**REQUIREMENT:**
Each of the entries below needs to be given again exactly.

**MATERIAL PROVIDED:**
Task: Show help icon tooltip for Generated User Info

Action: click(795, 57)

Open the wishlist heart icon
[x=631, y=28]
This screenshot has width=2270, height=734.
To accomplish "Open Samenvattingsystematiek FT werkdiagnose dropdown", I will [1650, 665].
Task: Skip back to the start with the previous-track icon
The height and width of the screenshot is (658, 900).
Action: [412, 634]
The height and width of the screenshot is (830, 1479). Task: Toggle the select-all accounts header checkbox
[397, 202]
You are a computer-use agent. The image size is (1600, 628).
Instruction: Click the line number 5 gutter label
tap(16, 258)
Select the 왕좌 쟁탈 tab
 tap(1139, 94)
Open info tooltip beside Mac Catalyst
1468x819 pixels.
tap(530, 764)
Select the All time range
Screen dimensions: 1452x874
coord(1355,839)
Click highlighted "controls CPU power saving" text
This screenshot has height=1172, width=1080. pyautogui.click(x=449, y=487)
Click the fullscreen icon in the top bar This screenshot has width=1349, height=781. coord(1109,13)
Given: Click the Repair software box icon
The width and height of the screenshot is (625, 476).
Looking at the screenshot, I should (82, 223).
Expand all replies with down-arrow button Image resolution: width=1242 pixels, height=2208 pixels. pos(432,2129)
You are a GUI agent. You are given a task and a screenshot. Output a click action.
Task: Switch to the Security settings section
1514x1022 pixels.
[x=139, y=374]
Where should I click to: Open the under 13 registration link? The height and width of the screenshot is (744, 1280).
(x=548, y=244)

**RESPONSE TO THIS EXERCISE:**
Task: Show help icon tooltip for Generated User Info

Action: click(795, 57)

Open the wishlist heart icon
[x=631, y=28]
This screenshot has width=2270, height=734.
To accomplish "Open Samenvattingsystematiek FT werkdiagnose dropdown", I will [1650, 665].
Task: Skip back to the start with the previous-track icon
The height and width of the screenshot is (658, 900).
Action: [412, 634]
The height and width of the screenshot is (830, 1479). Task: Toggle the select-all accounts header checkbox
[397, 202]
You are a computer-use agent. The image size is (1600, 628).
Instruction: Click the line number 5 gutter label
tap(16, 258)
Select the 왕좌 쟁탈 tab
 tap(1139, 94)
Open info tooltip beside Mac Catalyst
1468x819 pixels.
tap(530, 764)
Select the All time range
Screen dimensions: 1452x874
coord(1355,839)
Click highlighted "controls CPU power saving" text
This screenshot has height=1172, width=1080. pyautogui.click(x=449, y=487)
Click the fullscreen icon in the top bar This screenshot has width=1349, height=781. coord(1109,13)
Given: Click the Repair software box icon
The width and height of the screenshot is (625, 476).
Looking at the screenshot, I should (82, 223).
Expand all replies with down-arrow button Image resolution: width=1242 pixels, height=2208 pixels. pos(432,2129)
You are a GUI agent. You are given a task and a screenshot. Output a click action.
Task: Switch to the Security settings section
1514x1022 pixels.
[x=139, y=374]
Where should I click to: Open the under 13 registration link? The height and width of the screenshot is (744, 1280).
(x=548, y=244)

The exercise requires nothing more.